UCLA’s Hosein Mohimani matches molecule and machine learning to better understand metabolism

Hosein Mohimani describes two of his signature research projects as coming from "two different universes" within the biosciences. One seeks new weapons against treatment-resistant infections, and the other explores the role of a specific family of enzymes in drug processing.

The common factor that links these investigations is actually the tools used to pursue them. Mohimani, an associate professor of computational medicine in the David Geffen School of Medicine at UCLA, connects machine learning - a type of artificial intelligence in which algorithms identify patterns after being "trained" using plentiful data - with mass spectrometry - an analytic method for revealing the size and identity of molecules in a sample. The combination has the potential to be a sort of Swiss Army knife for addressing many of the mysteries of biology.

In an interview, Mohimani, a member of the California NanoSystems Institute at UCLA who came to Westwood in 2025 from Carnegie Mellon University, discussed the two universes in his research and where he sees it all going.

How do mass spectrometry and machine learning enable your own work in drug discovery?

There are many different types of bacteria, fungi and plants that evolved to produce molecules that can kill the most dangerous pathogens. But the molecules are in complex mixtures, and nobody knows what they are. It's difficult to detect them.

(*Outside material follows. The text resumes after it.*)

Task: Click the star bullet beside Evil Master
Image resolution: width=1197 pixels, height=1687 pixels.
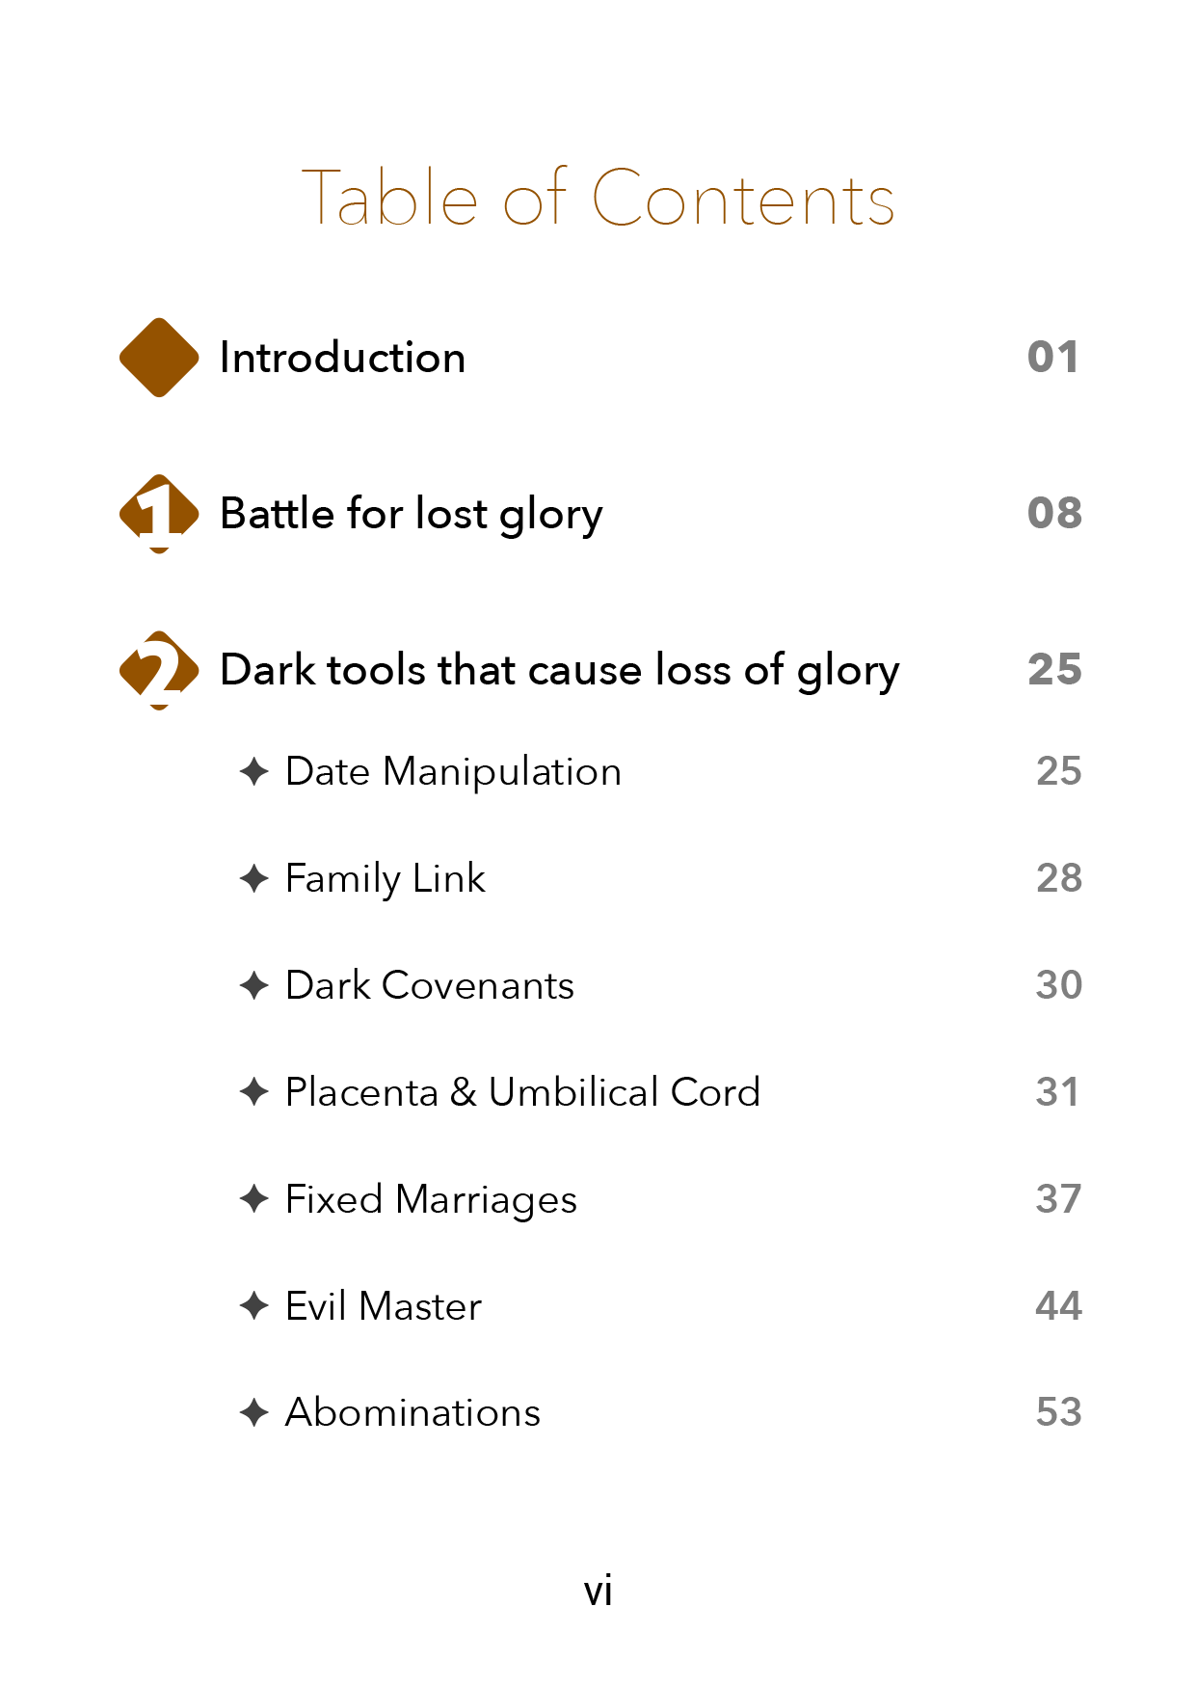Action: (x=254, y=1306)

We use mass spectrometry to screen these natural product extracts. Our second signal is genomic data about the organisms that produced them. With those inputs, we use machine learning to find out the structure of the molecule, whether it's been identified before, and whether it has antibiotic activity or newly mapped substructures that haven't previously been tested for activity against pathogens. That paves the path toward isolating those molecules and testing them.

At Carnegie Mellon, we screened a few thousand bacterial strains and identified hundreds of previously unknown natural products, then tested them against the deadliest human pathogens. That led to the discovery of a molecule with a previously unreported mechanism of action that kills Candida auris, a drug-resistant, fast-spreading fungal pathogen detected in hospitals across the United States.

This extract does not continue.